__Problem A__
In the Chinese New Year text, which animal's year begins in 2023?
__Problem B__
Write a continuation of the Chinese New Year text, starting after its final sentence.

Chinese New Year 2023FYIF

Happy Chinese New Year!!!

This Sunday, Jan. 22, 2023, marks the first day of the Chinese lunar calendar for this year—the Year of the Rabbit. In light of this significant holiday, I’d like to share some information about Chinese New Year: 

  • What: Like the western New Year, Chinese New Year is a celebration of new beginnings and sets the tone for the rest of the year. Having been celebrated for over 4,000 years, it is rife with festive traditions, foods, and customs to rival that of most other major holidays. It is a time for families to reunite and be merry! Having a large extended family, I remember going to gatherings on both sides of my family with upwards of 40-50 people. There was a lot of eating, drinking, catching up and teasing from aunts and uncles you haven’t seen since last year. 

  • When: Chinese New Year follows the lunar calendar which means it doesn’t follow the typical Gregorian calendar and celebrations begin seemingly at different times of the year. The holiday usually falls sometime in January or February. This year, the celebrations will start on Chinese New Year’s Eve on Jan. 21 and will technically go until Feb. 5—about 16 days! However, it is only observed for about seven days out of the year. It is a major deal and most countries that recognize it shut down school and other services. For an Asian American, like me, we mostly celebrated one or two days on the closest weekend to the New Year due to the limitations of school and work. 

  • Who: This momentous holiday is celebrated worldwide by several different Asian communities. Though named “Chinese” New Year, the holiday is also celebrated by other Asian countries—Taiwan, Vietnam, Thailand, Singapore, Cambodia, Malaysia, Indonesia and more! Historically, China has had tremendous influence in these southeast Asian countries and this holiday has remained an important part of the year for them. So, although, your friend may not be Chinese they may still recognize this holiday and practice the same traditions. I am Vietnamese and my family celebrates this holiday every year.

__Data shown__
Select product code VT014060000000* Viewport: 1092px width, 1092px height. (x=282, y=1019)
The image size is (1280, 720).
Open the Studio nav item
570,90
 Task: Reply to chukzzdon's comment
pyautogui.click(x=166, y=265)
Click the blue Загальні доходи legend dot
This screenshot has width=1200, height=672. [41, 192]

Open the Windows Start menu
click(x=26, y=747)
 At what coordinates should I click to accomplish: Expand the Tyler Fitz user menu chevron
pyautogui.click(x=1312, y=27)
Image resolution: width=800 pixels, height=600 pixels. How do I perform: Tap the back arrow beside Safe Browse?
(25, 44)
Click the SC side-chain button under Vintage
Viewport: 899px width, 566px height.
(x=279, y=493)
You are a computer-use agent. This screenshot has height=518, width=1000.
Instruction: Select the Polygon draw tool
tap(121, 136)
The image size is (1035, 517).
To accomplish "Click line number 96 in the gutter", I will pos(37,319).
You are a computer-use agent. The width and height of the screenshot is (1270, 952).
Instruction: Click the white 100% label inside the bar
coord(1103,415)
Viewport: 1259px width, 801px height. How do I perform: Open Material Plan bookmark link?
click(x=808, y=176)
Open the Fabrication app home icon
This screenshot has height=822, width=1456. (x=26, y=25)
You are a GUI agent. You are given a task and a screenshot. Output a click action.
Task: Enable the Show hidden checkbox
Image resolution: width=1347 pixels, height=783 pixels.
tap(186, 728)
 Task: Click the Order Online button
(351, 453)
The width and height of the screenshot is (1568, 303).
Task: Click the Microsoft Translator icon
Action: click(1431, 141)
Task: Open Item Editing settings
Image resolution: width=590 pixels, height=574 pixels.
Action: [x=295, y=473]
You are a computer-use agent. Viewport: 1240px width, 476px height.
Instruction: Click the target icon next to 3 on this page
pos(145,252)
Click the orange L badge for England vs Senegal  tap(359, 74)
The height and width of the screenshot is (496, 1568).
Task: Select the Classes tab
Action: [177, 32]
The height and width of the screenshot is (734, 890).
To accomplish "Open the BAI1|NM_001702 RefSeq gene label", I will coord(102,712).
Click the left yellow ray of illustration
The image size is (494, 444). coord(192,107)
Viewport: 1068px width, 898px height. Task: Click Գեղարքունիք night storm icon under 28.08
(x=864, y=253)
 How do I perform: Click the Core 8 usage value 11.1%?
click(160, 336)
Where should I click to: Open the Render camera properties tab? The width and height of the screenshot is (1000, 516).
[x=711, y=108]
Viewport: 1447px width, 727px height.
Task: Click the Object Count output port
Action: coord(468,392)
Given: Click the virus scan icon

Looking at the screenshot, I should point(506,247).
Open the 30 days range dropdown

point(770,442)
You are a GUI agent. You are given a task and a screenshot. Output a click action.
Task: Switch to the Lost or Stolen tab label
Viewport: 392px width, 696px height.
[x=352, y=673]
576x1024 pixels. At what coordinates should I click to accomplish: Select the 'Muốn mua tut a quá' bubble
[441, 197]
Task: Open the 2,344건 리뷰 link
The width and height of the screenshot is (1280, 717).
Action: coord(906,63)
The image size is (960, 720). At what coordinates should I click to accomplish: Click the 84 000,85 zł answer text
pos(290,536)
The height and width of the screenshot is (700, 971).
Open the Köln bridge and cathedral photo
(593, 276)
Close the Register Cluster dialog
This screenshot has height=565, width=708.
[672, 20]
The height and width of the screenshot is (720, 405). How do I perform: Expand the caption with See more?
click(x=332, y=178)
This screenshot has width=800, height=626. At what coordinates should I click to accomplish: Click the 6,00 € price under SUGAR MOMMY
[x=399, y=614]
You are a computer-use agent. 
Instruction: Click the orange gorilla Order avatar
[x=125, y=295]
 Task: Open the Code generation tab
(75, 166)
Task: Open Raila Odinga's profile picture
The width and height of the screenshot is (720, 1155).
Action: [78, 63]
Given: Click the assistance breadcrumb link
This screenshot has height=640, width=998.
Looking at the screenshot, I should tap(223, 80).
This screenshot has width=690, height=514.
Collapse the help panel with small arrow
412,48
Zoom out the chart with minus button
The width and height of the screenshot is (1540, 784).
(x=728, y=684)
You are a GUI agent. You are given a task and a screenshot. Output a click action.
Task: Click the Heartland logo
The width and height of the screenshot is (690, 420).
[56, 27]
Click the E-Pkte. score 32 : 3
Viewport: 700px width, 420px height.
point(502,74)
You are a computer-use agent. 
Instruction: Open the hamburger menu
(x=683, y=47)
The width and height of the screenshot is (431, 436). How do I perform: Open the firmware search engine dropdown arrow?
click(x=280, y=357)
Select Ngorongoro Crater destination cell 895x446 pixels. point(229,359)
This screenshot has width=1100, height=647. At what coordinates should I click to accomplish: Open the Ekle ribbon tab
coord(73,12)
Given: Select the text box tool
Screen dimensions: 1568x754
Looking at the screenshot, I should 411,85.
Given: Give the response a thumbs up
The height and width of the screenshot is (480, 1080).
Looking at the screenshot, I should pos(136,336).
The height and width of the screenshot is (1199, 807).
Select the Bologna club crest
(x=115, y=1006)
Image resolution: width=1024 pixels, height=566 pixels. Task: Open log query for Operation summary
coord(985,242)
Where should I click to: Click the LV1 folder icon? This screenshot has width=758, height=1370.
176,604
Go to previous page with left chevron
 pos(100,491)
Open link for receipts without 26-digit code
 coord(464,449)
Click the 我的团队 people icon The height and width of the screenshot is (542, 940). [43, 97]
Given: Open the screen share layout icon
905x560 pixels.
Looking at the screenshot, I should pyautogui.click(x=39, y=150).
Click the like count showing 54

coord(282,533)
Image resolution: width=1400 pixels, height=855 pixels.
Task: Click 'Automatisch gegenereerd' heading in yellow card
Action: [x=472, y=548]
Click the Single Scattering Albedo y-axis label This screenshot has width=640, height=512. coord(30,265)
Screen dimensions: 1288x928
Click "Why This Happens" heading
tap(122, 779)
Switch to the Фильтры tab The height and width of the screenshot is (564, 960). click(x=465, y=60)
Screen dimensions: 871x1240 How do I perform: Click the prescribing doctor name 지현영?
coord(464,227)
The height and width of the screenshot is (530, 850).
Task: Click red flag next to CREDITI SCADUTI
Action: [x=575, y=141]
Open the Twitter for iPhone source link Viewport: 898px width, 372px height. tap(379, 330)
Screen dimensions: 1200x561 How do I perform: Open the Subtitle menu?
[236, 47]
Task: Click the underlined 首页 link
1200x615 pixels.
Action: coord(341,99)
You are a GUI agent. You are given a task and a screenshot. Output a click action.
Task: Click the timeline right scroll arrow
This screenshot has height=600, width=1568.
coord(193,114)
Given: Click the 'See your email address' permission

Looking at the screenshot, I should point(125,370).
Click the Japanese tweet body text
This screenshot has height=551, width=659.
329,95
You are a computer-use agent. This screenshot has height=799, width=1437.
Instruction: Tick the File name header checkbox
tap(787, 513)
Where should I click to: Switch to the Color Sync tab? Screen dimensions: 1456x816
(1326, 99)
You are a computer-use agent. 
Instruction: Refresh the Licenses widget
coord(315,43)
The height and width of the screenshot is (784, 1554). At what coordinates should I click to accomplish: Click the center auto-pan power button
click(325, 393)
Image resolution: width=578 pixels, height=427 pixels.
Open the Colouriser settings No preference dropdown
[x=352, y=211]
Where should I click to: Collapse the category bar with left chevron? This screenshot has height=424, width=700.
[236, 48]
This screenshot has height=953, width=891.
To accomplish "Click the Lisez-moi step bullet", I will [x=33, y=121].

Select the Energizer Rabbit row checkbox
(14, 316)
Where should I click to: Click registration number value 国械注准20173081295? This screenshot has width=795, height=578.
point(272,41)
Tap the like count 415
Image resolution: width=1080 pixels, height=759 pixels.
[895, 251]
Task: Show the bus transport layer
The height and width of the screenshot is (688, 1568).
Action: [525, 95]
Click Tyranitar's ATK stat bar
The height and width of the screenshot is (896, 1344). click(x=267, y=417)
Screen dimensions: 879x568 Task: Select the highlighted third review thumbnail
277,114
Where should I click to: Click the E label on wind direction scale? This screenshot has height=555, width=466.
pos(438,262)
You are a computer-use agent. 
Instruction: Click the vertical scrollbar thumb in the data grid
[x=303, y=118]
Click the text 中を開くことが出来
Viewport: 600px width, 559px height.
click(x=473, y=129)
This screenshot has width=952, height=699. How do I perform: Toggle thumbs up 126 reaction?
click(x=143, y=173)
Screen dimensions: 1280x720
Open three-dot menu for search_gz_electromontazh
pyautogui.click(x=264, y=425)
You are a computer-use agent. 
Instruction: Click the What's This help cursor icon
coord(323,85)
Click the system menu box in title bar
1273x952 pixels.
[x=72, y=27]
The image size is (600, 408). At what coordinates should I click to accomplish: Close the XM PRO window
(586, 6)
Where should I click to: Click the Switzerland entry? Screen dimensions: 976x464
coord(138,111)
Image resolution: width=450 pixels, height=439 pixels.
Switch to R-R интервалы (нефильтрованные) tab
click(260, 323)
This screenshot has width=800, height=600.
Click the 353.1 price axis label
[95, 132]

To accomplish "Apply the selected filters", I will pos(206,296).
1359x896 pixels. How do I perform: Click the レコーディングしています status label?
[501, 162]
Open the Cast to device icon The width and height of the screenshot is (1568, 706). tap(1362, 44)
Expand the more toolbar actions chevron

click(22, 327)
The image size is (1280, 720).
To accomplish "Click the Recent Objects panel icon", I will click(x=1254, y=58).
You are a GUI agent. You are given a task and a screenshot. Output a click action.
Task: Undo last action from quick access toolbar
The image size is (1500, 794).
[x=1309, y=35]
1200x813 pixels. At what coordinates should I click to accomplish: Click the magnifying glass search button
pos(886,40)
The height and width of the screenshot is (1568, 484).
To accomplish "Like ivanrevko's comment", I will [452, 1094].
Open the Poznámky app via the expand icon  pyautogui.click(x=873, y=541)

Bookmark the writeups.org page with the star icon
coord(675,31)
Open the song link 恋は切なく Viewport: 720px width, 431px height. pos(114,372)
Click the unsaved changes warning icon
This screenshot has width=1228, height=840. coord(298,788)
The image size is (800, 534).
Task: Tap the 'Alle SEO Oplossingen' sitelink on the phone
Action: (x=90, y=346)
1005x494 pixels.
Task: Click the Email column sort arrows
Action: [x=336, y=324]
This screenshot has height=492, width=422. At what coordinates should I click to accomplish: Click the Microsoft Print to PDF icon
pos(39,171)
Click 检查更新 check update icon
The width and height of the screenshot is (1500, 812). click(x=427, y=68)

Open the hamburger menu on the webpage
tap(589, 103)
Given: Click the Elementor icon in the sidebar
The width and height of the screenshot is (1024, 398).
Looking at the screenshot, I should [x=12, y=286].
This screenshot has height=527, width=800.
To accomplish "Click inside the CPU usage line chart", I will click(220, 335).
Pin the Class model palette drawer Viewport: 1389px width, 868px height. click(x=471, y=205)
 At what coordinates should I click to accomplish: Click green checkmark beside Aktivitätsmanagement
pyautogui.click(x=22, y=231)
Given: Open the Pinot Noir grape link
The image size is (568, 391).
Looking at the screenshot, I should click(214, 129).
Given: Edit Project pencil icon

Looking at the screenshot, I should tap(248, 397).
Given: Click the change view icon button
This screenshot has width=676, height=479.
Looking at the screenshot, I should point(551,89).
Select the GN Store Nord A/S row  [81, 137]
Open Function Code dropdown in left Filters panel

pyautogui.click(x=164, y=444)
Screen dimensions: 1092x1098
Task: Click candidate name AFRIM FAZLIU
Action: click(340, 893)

__Task response A__
The Rabbit.

__Task response B__
  • How: The how of celebrating Chinese New Year is probably the biggest (and most fun) aspect to discuss. The practices of Chinese New Year are rooted in tradition—and some superstition:

    • It is thought the new year sets the tone for the rest of the year. For example, it is loosely believed that the events of this first day of the year will also occur for the rest of the year. My mother used to jokingly tell me not to make her mad on the first day of the year because she’ll be mad at me the rest of the year. So…don’t make your loved ones angry on Sunday! In the same vein, don’t borrow money on this day because you could be borrowing money the rest of the year—not great for residents and fellows who are already in tremendous debt. 

    • Food, food, and food! There are special foods that are traditionally only eaten during the New Year—from the sweet to the savory. There is often plenty of fruit, candy, and pastries. For the meal, it is often eaten potluck style with various dishes focusing on the idea of wholeness associated with them such as a whole roast pig, roast duck or dumplings that can be eaten whole. 

    • Don’t clean or get cleaned up! The thought is that using scissors or cleaning will cut or sweep away your good fortune for the year. So, most people do their house cleaning leading up to Chinese New Year. 

    • Traditionally, red envelopes are given to loved ones during the Chinese New Year. These envelopes contain some small amount of spending money. I loved this tradition as a child but now that I’m the one giving out envelopes, it’s not quite as much fun! Other gifts can also be given like oranges, dragon fruit, and yuzu but avoid giving out clocks, pears, plums, shoes, and umbrellas as these are Chinese homophones or representative of bad omens.

    • Lastly, good health is an important subject of Chinese New Year. As it represents new beginnings and the end of the prior year, people are focused on longevity. When I give my grandmother her red envelope every year, I tell her “Happy New Year! I hope this year brings you good fortune and great health to live over a hundred years!” Along with this, most people avoid taking medicine (outside of those needed for chronic disease), avoid injury, and avoid seeing the doctor (maybe that’s why my aunt was avoiding me last year…). 

On Feb. 5, the end of the Chinese New Year celebrations, there is a lantern festival celebrating the Zodiac sign for the year. This year is the Year of the Rabbit which symbolizes longevity, positivity, cleverness, and self-protection. 

Thanks for reading my excerpt on this holiday! I hope that this has been informative and gives you a glimpse into this HUGE celebration.